No effective treatment is available for muscular dystrophy (Leung and Wagner 2013) and patients die from respiratory or cardiac failure in the second or third decade of life (Emery 2002). The only intervention shown to retard the disease progression is corticosteroid treatment but with the potentially limiting side effects of weight gain, loss of bone density and behavioral problems, such as hyperactivity with long-term use (McDonald et al. 2013; Ricotti et al. 2013). Therefore, new pharmacological, cell and genetic therapies are being extensively sought for DMD (Negroni et al. 2011; Fairclough et al. 2013).

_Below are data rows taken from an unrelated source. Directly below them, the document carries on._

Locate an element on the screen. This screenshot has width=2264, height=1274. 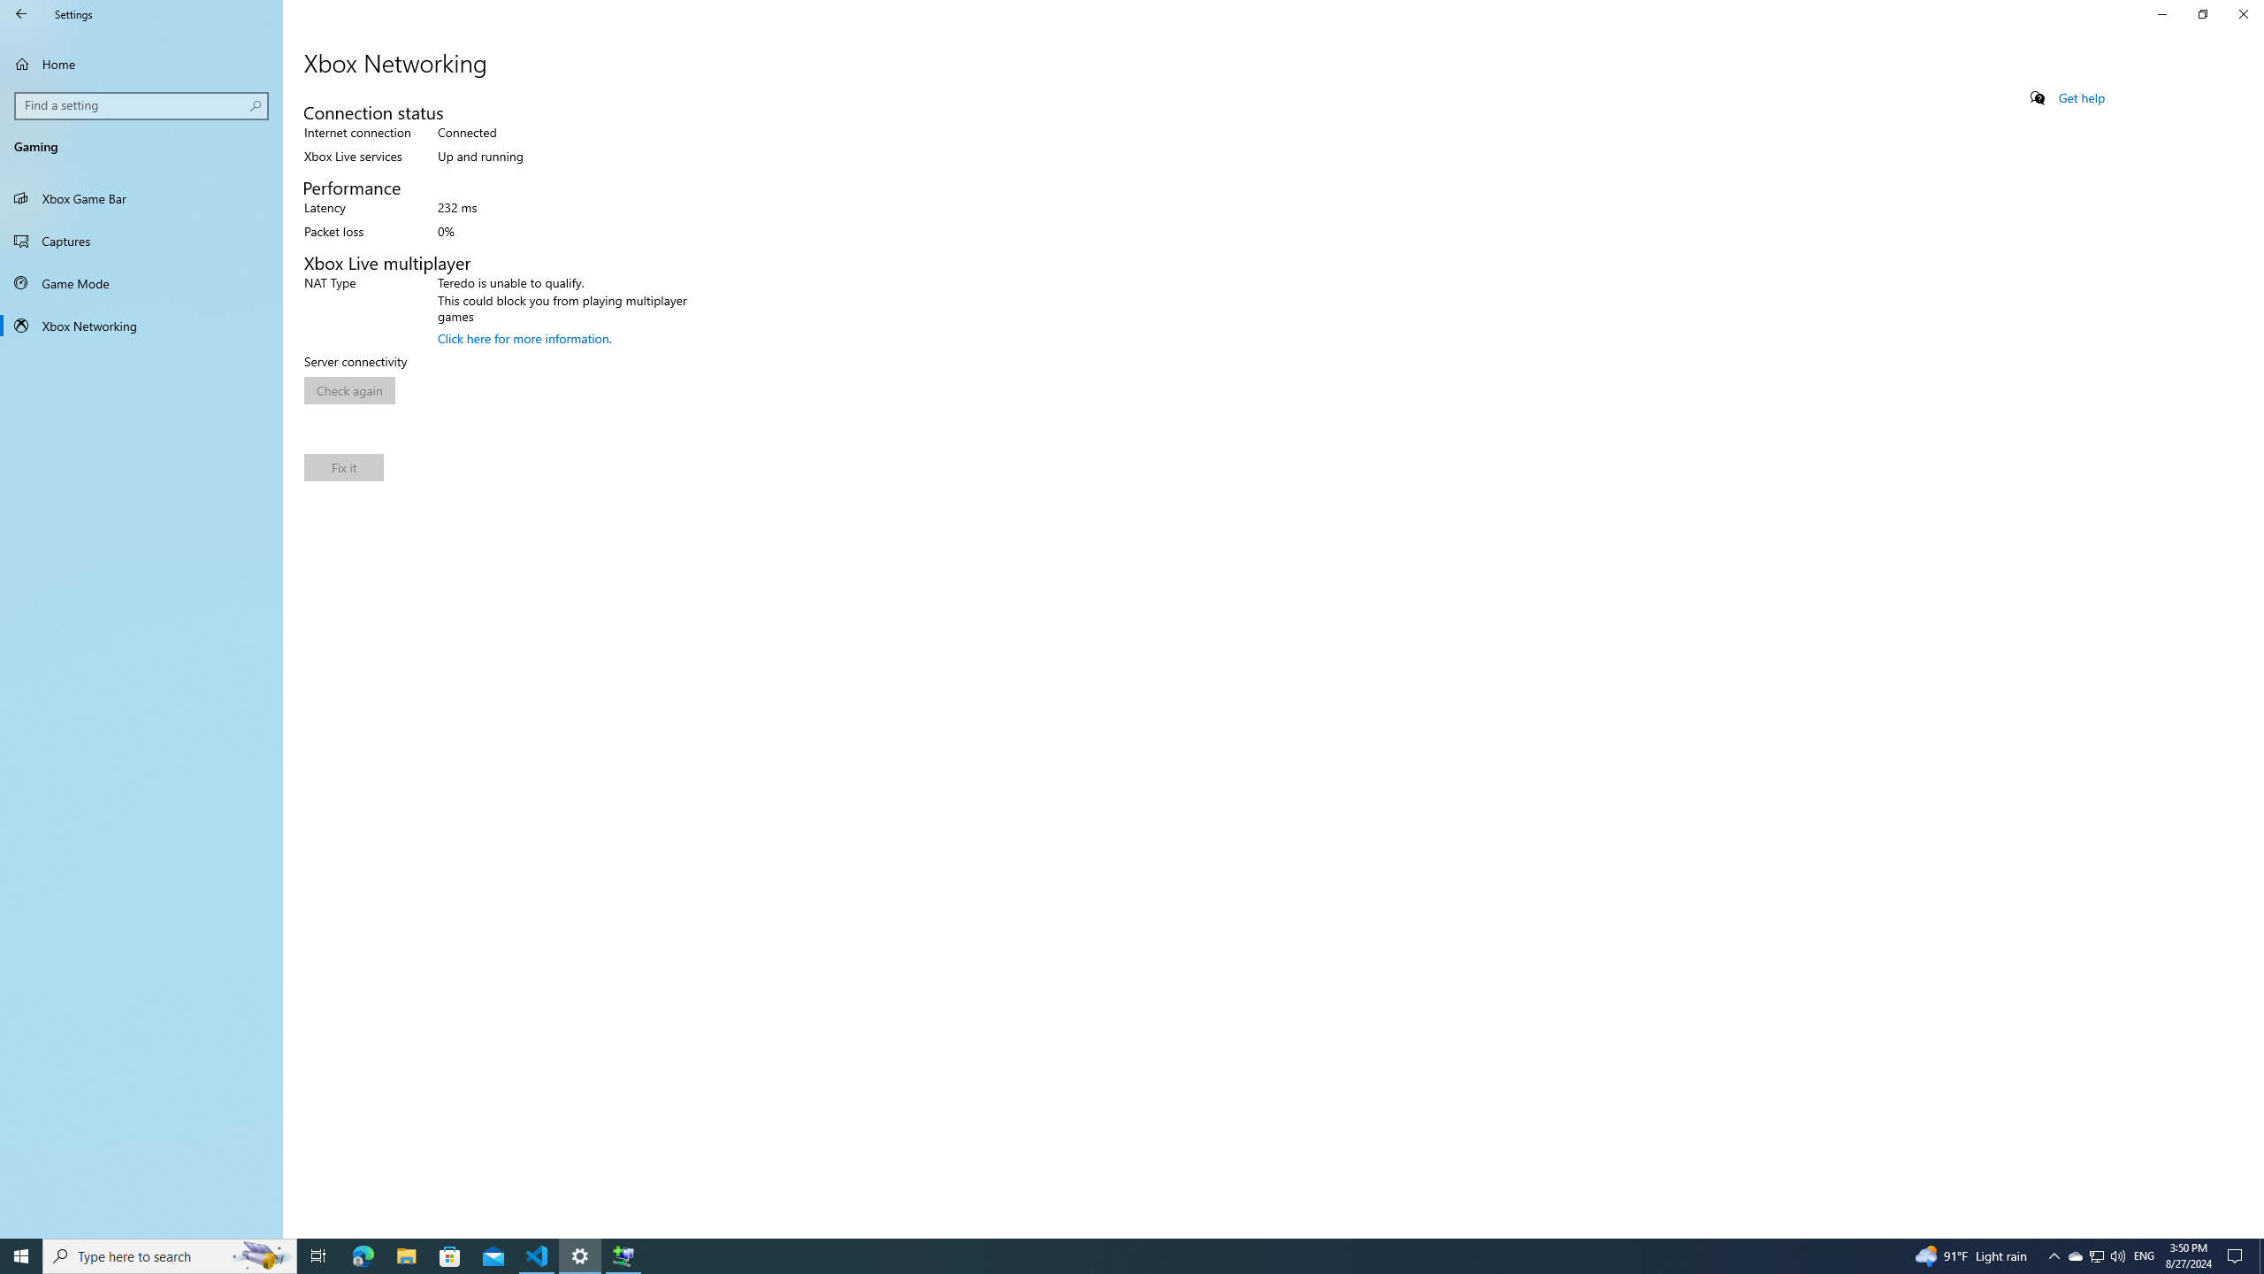
'Microsoft Store' is located at coordinates (450, 1254).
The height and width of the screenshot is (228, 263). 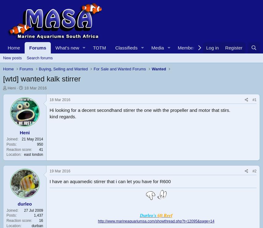 I want to click on 'Members', so click(x=187, y=48).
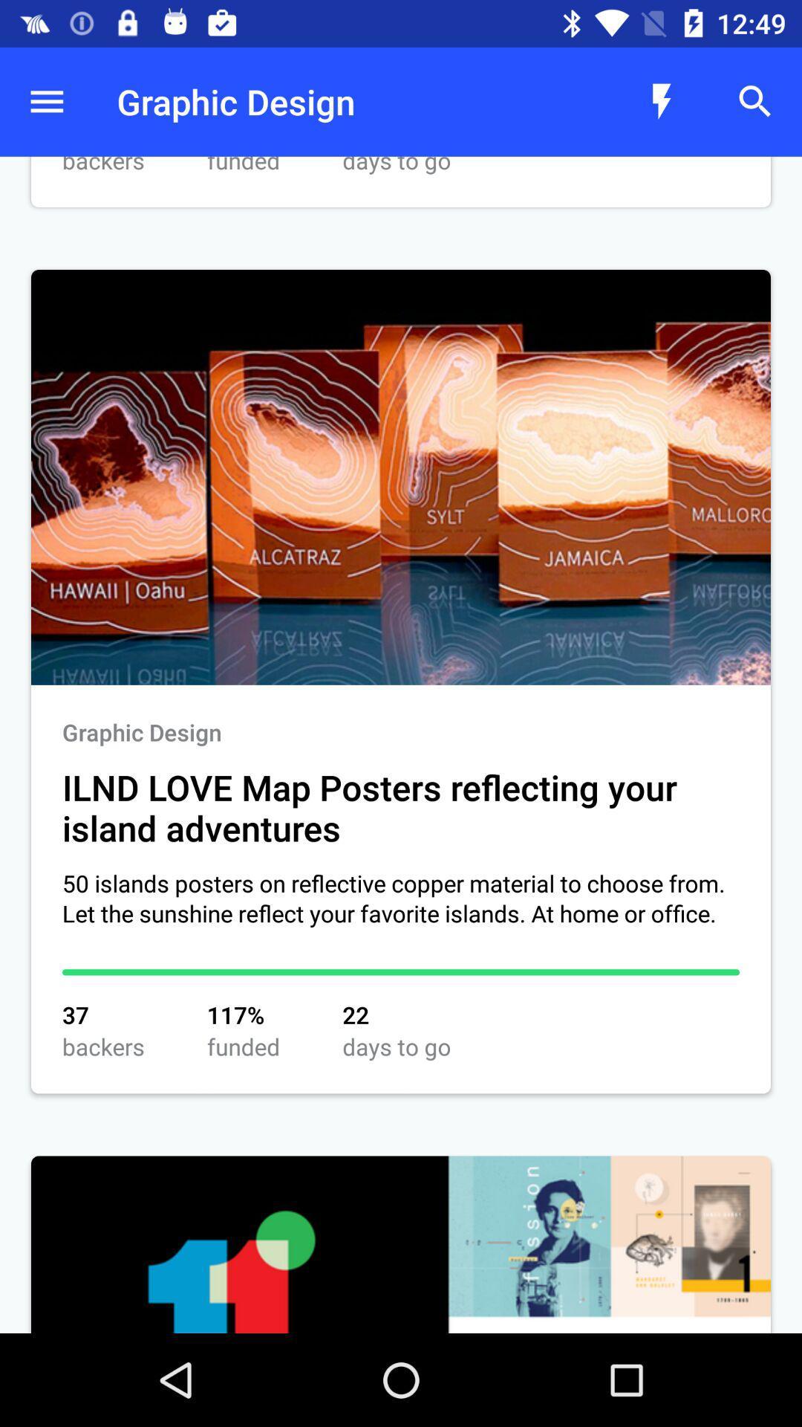 Image resolution: width=802 pixels, height=1427 pixels. I want to click on the item above the backers icon, so click(45, 101).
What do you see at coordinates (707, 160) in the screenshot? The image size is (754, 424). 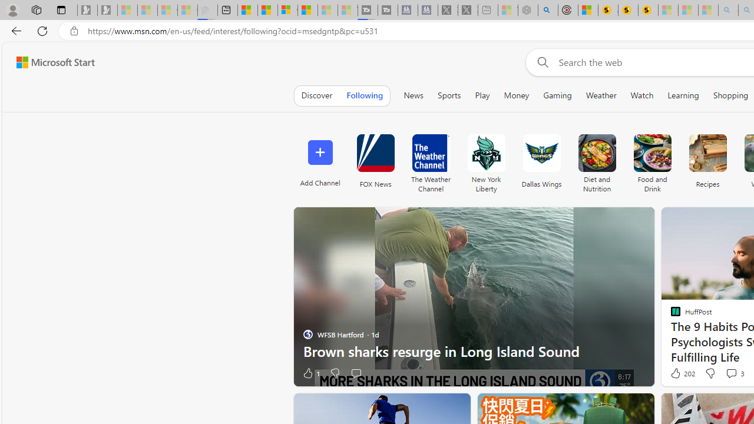 I see `'Recipes'` at bounding box center [707, 160].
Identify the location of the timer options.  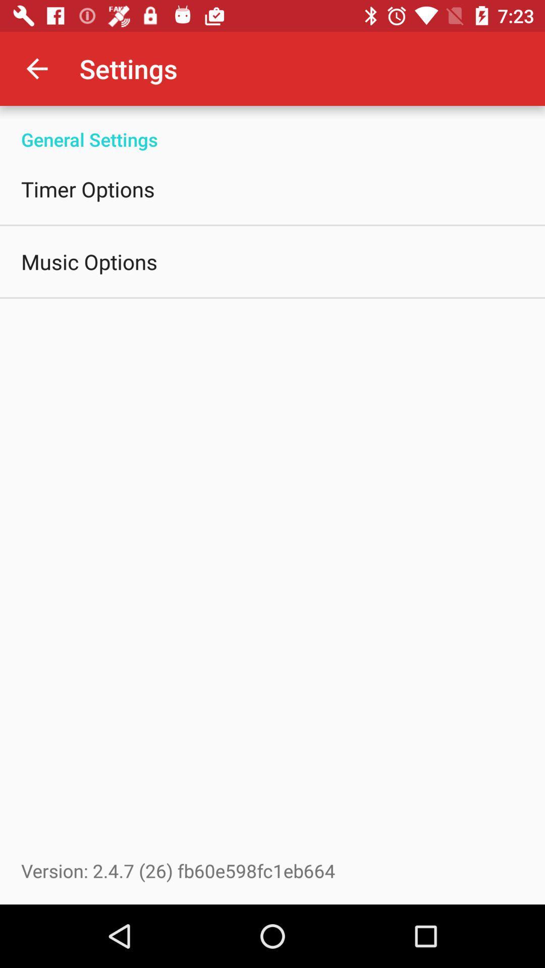
(87, 189).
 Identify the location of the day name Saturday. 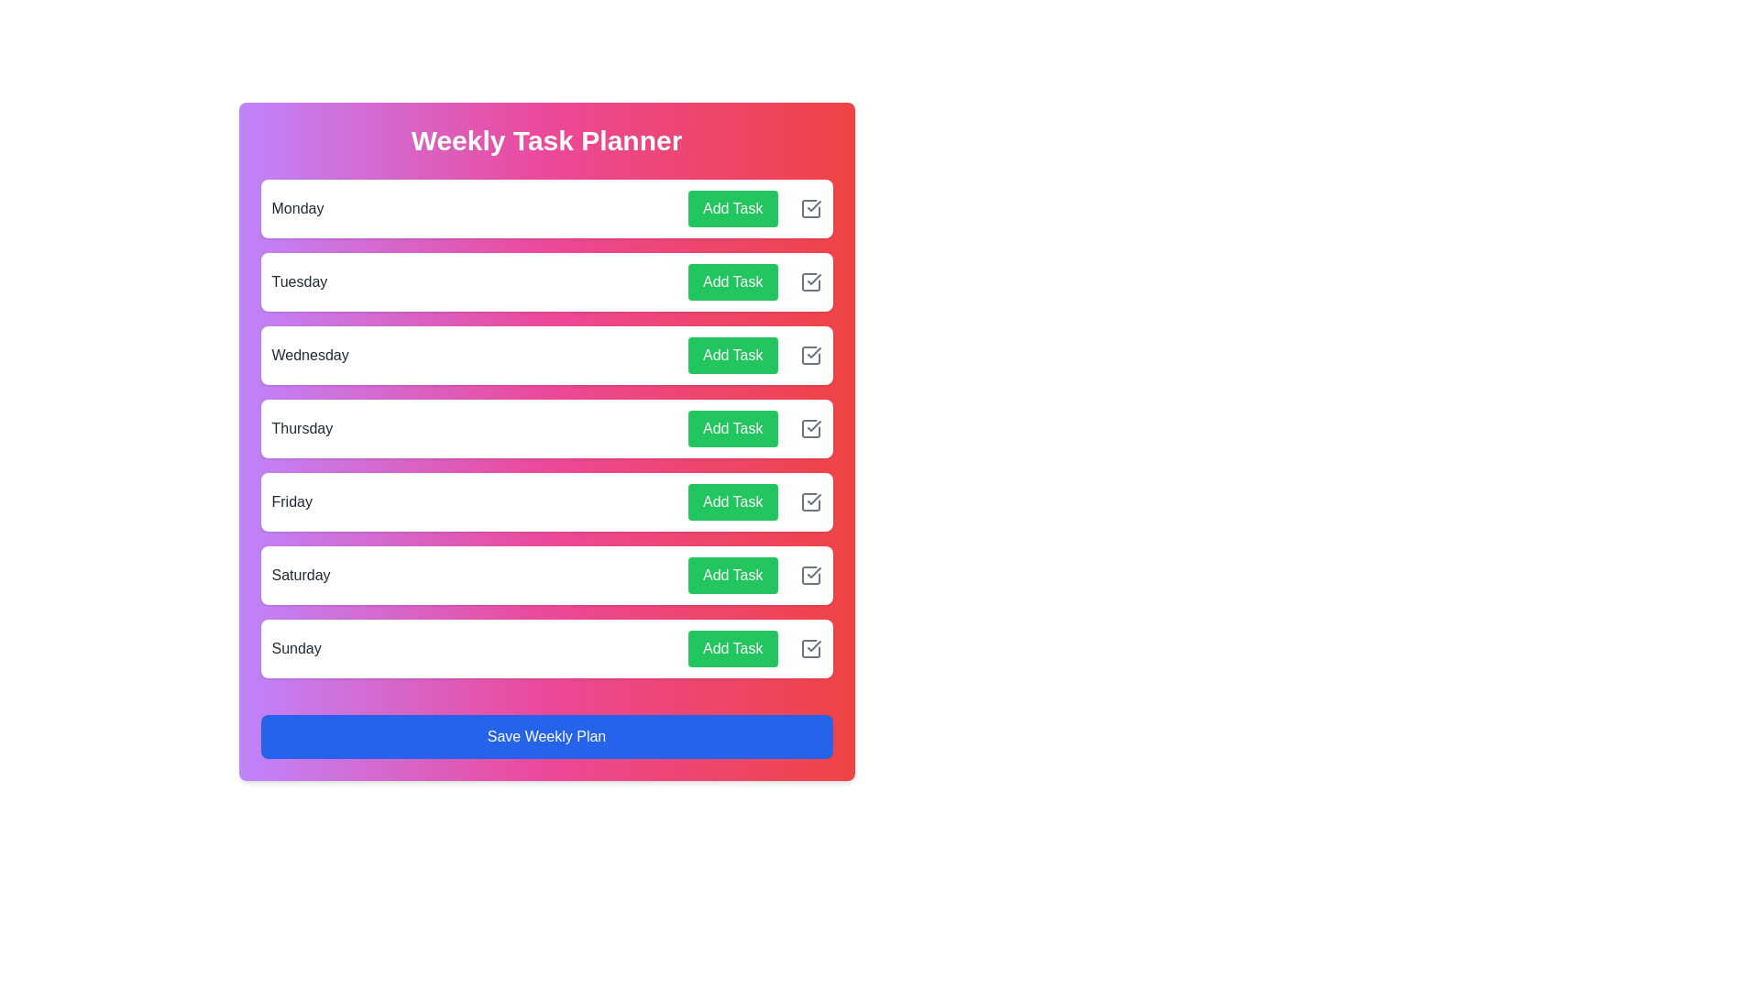
(301, 575).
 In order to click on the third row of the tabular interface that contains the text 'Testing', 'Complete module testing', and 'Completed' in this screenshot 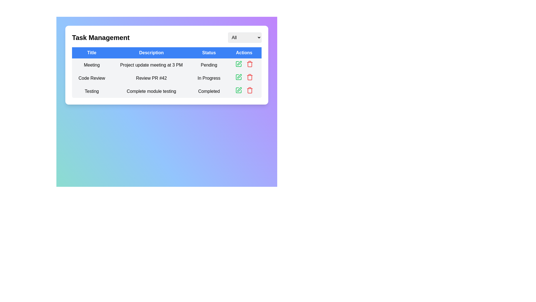, I will do `click(166, 91)`.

Cell transplantation is a promising therapeutic approach for DMD (Mendell et al. 1995; Negroni et al. 2011; Péault et al. 2007). Ideally, normal donor myoblasts fuse with host myoblasts and myofibers and restore dystrophin expression, as demonstrated in mdx mice (Partridge et al. 1989; Collins et al. 2007; Sacco et al. 2008). However, extensive studies have demonstrated several limitations to the success of this therapy, such as the limited migratory capacity of the transplanted cells and the lack of immune suppression leading to graft rejection (Bentzinger et al. 2010; Negroni et al. 2011). Nevertheless, stem-cell-based therapeutic strategies are under intense investigation and the functional enhancement of endogenous muscle stem cells is one of the approaches with regard to cell-based therapy (Bentzinger et al. 2010; Quattrocelli et al. 2010).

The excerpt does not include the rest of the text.